— START —
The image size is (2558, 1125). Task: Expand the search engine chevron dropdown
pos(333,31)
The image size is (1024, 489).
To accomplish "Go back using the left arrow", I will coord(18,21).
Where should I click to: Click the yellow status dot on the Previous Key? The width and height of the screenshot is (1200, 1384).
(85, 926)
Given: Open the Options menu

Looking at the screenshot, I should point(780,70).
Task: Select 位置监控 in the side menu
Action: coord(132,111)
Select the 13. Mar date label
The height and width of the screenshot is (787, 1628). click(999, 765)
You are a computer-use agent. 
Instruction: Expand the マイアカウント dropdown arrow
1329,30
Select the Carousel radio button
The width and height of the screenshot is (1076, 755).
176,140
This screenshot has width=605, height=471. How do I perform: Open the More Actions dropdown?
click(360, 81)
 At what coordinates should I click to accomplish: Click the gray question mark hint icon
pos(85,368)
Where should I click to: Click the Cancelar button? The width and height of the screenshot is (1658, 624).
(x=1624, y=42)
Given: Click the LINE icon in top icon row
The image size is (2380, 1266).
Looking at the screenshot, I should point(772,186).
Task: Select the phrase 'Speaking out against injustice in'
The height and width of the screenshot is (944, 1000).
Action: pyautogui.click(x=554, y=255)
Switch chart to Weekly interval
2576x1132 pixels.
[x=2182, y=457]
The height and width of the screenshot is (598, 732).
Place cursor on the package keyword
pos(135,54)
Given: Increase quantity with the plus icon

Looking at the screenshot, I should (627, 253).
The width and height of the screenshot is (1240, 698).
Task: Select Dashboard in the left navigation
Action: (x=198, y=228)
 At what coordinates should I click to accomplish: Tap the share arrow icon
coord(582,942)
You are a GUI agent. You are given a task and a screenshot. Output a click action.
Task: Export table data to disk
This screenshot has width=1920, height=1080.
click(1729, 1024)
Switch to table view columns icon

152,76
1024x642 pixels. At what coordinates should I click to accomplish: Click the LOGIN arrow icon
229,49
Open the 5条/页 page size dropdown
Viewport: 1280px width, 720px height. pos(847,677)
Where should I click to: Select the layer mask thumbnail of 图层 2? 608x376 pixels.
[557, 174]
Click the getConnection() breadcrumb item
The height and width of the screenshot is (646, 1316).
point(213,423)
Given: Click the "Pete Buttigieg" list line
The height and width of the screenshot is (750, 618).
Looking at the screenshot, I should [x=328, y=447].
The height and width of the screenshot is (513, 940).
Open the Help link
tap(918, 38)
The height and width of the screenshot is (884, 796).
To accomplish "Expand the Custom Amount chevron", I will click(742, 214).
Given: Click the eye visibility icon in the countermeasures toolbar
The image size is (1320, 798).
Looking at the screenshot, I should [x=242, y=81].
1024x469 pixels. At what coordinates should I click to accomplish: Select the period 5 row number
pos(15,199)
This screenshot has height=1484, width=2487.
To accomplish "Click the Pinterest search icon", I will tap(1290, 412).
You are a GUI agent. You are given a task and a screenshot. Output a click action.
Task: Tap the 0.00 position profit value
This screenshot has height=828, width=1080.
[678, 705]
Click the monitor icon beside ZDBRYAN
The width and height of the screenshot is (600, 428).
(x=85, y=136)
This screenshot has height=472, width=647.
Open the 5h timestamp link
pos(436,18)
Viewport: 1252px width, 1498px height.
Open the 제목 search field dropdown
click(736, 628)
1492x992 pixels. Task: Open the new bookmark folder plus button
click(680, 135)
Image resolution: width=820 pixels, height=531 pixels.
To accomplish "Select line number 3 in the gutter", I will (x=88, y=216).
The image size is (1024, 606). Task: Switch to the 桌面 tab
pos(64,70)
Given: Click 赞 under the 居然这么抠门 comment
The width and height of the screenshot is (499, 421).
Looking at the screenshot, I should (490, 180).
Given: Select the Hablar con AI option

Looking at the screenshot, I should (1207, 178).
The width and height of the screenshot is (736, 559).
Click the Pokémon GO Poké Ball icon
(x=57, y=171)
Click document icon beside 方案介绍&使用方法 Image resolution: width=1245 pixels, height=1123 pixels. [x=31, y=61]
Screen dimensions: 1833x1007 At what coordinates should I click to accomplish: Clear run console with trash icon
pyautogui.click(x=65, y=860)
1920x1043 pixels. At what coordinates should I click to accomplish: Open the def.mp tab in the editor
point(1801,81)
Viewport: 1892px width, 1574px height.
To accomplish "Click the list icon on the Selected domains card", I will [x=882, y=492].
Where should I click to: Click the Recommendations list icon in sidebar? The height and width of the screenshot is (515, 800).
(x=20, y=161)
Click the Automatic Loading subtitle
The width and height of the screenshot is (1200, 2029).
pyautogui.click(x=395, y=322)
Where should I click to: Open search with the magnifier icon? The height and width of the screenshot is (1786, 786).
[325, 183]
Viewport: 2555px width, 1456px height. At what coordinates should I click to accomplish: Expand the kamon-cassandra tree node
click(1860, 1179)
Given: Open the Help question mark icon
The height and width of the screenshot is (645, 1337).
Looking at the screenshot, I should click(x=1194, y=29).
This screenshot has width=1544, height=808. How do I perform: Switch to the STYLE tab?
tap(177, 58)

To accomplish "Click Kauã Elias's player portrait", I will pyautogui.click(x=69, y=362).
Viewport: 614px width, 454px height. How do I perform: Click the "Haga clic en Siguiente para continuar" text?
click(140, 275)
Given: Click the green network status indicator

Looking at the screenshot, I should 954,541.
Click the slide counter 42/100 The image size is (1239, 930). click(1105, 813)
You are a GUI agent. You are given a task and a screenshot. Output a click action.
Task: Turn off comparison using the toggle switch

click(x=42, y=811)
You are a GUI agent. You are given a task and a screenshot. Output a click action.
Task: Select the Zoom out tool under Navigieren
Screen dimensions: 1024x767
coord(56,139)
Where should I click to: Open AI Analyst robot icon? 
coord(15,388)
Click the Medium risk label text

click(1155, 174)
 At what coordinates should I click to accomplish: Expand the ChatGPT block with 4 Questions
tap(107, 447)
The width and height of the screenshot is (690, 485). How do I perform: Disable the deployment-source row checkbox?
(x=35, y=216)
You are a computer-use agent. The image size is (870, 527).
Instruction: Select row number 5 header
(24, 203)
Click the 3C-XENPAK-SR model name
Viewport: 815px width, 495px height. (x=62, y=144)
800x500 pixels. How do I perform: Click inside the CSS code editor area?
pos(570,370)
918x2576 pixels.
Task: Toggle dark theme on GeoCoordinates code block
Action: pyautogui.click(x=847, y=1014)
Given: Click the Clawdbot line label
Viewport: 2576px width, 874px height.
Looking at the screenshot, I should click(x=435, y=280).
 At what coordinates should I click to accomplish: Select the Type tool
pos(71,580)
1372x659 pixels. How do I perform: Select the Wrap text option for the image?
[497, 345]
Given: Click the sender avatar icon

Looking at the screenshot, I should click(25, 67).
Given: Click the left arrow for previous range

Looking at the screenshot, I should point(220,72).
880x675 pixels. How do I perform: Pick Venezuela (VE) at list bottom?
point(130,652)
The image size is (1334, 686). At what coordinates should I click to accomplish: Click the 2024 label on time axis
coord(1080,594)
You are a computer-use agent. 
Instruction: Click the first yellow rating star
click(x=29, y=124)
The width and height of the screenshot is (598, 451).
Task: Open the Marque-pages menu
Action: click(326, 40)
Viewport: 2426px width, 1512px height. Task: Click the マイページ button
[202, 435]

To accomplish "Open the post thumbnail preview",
— END —
[WHAT YOU ARE ASKED TO DO]:
Please reproduce the items from the line containing "The image size is (1024, 489)." through the line containing "Action: coord(132,111)", exactly as they appear.

[EXERCISE RESULT]:
The image size is (1024, 489).
To accomplish "Go back using the left arrow", I will coord(18,21).
Where should I click to: Click the yellow status dot on the Previous Key? The width and height of the screenshot is (1200, 1384).
(85, 926)
Given: Open the Options menu

Looking at the screenshot, I should point(780,70).
Task: Select 位置监控 in the side menu
Action: coord(132,111)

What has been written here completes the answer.